Task directions: Give back exactly the first lines of the entries below, through the line with "Task: Select the westernmost".

========================================

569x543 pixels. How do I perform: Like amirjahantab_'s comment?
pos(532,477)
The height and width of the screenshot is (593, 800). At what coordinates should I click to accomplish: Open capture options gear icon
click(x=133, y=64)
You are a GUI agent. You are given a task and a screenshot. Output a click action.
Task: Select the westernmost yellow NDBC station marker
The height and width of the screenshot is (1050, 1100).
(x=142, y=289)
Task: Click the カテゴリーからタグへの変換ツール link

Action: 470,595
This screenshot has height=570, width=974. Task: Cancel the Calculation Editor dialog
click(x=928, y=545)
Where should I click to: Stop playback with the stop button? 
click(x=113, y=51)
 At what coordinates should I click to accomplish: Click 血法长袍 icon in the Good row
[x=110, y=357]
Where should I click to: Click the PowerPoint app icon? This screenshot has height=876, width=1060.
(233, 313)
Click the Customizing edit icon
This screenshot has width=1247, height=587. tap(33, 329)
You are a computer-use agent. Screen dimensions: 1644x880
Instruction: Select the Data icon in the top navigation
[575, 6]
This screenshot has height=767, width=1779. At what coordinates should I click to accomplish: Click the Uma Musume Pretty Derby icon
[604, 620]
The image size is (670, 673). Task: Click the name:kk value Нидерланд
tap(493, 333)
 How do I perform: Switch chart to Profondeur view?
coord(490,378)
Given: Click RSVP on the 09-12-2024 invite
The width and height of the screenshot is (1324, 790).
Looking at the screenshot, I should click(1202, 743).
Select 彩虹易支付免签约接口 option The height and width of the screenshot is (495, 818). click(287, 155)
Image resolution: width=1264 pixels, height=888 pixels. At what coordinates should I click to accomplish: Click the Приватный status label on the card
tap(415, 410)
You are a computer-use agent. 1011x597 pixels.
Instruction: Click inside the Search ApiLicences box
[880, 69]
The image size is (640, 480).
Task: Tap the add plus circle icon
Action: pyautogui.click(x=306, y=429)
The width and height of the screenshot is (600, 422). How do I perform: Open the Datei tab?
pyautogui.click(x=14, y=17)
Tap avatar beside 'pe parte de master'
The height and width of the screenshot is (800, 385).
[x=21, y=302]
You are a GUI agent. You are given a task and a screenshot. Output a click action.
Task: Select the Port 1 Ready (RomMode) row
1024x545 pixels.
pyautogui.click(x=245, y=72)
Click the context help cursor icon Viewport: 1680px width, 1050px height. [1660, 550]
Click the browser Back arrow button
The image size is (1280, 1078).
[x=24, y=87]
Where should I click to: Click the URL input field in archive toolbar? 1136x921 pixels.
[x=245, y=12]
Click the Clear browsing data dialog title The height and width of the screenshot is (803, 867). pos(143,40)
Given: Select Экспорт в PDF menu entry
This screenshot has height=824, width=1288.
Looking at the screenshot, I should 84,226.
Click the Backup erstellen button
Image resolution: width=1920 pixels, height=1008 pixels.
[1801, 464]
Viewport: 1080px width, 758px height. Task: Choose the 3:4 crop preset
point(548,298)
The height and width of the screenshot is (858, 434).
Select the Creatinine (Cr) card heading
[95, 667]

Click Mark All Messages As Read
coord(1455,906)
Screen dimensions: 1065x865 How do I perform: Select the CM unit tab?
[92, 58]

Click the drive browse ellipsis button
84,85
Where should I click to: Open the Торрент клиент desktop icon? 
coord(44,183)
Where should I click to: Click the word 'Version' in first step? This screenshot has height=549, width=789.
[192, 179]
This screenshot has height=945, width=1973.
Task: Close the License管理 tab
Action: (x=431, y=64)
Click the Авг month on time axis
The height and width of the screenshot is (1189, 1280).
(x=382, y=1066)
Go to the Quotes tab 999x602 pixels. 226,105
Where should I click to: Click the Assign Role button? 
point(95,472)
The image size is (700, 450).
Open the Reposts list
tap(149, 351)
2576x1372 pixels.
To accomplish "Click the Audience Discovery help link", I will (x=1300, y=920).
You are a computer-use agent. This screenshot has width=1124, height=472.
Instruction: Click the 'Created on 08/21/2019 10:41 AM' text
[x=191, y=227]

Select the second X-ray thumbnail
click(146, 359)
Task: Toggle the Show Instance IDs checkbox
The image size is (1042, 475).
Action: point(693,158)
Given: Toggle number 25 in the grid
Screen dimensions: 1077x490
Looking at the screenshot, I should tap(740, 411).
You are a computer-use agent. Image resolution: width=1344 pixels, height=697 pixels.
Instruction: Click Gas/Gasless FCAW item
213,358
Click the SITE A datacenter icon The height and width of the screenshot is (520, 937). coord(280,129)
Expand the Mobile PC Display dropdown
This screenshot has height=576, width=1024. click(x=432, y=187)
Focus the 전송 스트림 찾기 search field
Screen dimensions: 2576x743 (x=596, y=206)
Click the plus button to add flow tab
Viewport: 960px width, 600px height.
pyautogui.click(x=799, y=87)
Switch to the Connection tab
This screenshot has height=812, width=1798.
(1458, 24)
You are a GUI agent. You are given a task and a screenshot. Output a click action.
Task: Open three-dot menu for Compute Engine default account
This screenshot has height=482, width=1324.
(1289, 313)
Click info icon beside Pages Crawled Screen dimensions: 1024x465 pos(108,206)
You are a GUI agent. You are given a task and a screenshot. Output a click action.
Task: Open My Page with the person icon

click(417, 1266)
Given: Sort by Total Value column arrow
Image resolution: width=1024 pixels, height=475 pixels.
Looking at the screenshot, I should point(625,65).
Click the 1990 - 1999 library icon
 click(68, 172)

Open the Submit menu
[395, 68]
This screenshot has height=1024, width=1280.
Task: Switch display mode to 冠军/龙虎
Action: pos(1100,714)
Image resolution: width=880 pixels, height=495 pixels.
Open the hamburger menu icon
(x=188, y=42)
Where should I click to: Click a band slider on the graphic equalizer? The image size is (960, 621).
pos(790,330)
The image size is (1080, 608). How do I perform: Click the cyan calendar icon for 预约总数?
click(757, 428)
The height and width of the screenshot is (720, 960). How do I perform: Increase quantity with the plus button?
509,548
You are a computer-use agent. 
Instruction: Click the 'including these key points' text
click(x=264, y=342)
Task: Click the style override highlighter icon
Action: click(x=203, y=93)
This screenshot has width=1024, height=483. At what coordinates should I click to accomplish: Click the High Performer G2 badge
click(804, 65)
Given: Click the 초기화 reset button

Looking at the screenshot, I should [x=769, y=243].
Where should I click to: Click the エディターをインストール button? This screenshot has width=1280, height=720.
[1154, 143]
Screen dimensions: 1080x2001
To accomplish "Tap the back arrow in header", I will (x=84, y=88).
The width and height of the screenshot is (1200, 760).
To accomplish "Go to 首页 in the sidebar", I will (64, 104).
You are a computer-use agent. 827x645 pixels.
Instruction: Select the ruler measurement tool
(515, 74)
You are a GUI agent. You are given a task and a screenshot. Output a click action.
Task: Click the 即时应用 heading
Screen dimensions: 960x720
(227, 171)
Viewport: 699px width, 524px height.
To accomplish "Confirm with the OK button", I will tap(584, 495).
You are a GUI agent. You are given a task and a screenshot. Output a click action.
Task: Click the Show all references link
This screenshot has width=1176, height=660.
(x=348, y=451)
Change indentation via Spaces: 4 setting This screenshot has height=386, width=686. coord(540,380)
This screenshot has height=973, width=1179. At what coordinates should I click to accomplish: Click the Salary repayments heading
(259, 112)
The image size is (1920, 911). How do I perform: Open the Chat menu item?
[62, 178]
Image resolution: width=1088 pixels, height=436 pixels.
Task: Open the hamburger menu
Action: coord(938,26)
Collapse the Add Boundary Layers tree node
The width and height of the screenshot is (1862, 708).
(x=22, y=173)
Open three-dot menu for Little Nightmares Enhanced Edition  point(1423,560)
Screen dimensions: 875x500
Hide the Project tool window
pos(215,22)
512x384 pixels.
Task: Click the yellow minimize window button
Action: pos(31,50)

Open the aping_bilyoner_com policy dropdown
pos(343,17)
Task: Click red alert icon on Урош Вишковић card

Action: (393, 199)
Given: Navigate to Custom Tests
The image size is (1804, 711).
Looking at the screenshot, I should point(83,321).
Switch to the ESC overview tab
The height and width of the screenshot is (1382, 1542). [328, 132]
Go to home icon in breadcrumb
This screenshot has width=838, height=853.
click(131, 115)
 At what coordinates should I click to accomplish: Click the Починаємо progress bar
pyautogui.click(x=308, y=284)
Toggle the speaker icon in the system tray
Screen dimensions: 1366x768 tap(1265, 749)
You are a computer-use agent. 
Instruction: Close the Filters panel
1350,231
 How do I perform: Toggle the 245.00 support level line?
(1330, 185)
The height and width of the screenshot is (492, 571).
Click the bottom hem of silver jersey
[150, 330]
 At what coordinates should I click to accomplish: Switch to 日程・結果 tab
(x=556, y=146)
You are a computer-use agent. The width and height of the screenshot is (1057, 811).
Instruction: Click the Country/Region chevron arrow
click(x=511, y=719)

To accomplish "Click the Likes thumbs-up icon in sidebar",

========================================

Response area:
569x543 pixels. How do I perform: Like amirjahantab_'s comment?
pos(532,477)
The height and width of the screenshot is (593, 800). At what coordinates should I click to accomplish: Open capture options gear icon
click(x=133, y=64)
You are a GUI agent. You are given a task and a screenshot. Output a click action.
Task: Select the westernmost yellow NDBC station marker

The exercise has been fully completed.